The Cinematch engine, which is updated monthly, is a key element of the Netflix experience and one that executives credit, in part, for the site's success.

“I believe somewhere in the vicinity of 40 percent to 50 percent of the movies that people rent from the site are in some sense mediated by data coming from the recommendation system,” Hunt said. “It's based on collecting ratings from members on movies that they have watched with Netflix or elsewhere. If you imagine a giant matrix where the rows are the customers and the columns are the movies, you put numbers in the cells representing each customer's rating for the movie. If I am trying to predict a blank cell for a particular customer for a particular movie, I'm going to match that against customers with similar ratings patterns.”

The site was due to get a new feature this week that explains how Netflix generates the ratings, Hunt said.

Walmart.com uses only a search engine, not a recommendation system, to generate suggestions.

“What we do is, when you select a particular movie, there are two to three other movies that are identified as being similar,” Sevick said, adding that the site, like its competitors, uses a proprietary algorithm. “It is subjective and is applied more at the category [genre] level than by title. They are identified by human action [i.e. a data entry person].”

The site focuses more on price, selection and convenience than suggestions. The company is adding rental distribution centers within existing corporate facilities — the site has six to Netflix's 20 — to speed delivery times.

“Our theory is consistent in the way we run the Walmart.com site. Our customers are focused on ‘Give me the great Wal-Mart deal online,’ said Matt Sevick, Walmart.com's DVD rental manager. “When we've talked to the Wal-Mart customer, their level of comfort with online recommendation engines is low.”

As with Netflix customers, though, Walmart.com renters are more interested in finding obscure titles than brick-and-mortar renters.

“They are pushing more for what's beyond their local video stores,” Sevick said. “The demand is generally fueled by word-of-mouth from friends who saw a film at an art house, or smaller releases, or a published review. Then there are some that are just harder to get. Imax movies have been very popular among our customer base.”

Sellthrough e-tailer Amazon.com splits the difference, with a recommendation engine that offers suggestions and competitive pricing.

“You can tell from the very prominent placement that the personalization features are very important to our Web site. If you go to the DVD home page, you'll see it right at the top of the page,” said Matt Round, director of personalization for Amazon's Web properties worldwide. “Home page recommendations will not be locked into any category. It's like the corner store, where you come in and the clerk recognizes you and says, ‘I have a new book for you.’

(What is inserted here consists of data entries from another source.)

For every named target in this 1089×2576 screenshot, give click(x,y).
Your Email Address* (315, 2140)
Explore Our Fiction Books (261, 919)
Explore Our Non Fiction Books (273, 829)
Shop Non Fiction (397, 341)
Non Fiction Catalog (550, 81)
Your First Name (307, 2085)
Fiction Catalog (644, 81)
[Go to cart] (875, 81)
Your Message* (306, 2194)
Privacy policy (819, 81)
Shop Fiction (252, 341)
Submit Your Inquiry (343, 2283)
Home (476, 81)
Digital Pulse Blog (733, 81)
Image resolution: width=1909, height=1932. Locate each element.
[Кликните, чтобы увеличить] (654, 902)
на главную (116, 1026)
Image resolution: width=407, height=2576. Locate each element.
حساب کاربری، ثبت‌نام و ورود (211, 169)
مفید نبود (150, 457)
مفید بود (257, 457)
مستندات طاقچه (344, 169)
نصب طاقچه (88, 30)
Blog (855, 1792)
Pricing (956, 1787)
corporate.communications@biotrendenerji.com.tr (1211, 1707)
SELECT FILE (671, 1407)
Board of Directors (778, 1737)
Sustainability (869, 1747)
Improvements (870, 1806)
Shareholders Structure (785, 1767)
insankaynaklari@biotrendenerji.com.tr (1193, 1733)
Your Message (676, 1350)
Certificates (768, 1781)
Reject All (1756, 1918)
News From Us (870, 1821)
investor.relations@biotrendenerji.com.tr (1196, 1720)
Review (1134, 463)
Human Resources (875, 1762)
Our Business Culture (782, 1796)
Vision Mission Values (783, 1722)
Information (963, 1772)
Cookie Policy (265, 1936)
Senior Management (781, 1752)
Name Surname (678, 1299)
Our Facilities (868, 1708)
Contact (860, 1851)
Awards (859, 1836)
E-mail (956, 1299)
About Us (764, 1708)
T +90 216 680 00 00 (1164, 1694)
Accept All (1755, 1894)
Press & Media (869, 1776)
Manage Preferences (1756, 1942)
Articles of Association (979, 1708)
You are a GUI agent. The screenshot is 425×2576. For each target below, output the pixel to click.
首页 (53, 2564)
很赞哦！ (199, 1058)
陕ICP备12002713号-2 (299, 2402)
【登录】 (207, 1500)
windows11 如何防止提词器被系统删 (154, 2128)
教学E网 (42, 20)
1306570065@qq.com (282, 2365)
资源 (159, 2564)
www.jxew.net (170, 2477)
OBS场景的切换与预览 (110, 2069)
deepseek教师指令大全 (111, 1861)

Round would not disclose the mechanics of the engine, but said it uses a customer's purchase history and some unique algorithms.

“We think we have a very strong offering in general. We offer pretty unusual and interesting titles, in part because of the breadth of our catalog,” Round said. “We're not limited to talking about top sellers. We can recommend fly-fishing DVDs for specific rivers in Tennessee.”

Sevick and Round would not discuss user counts, churn rates or conversion rates based on recommendations. Round did note that recommendations within the DVD store are confined to DVD, but recommendations from the home page may cross product categories. Netflix's Hunt, however, offered some insights.

“Compared with Amazon, we think we have made some important improvements because we are dealing explicitly with movies, not with other products like Amazon is doing. Certainly the more constrained area helps,” Hunt said.

“The other thing that helps is we have managed to collect a substantial number of ratings, perhaps a quarter of a billion of ratings,” he added. “We have between two and 10 times as many ratings on our site as [Amazon partner] IMDb does. The volume and the movie specialization would be the strengths.”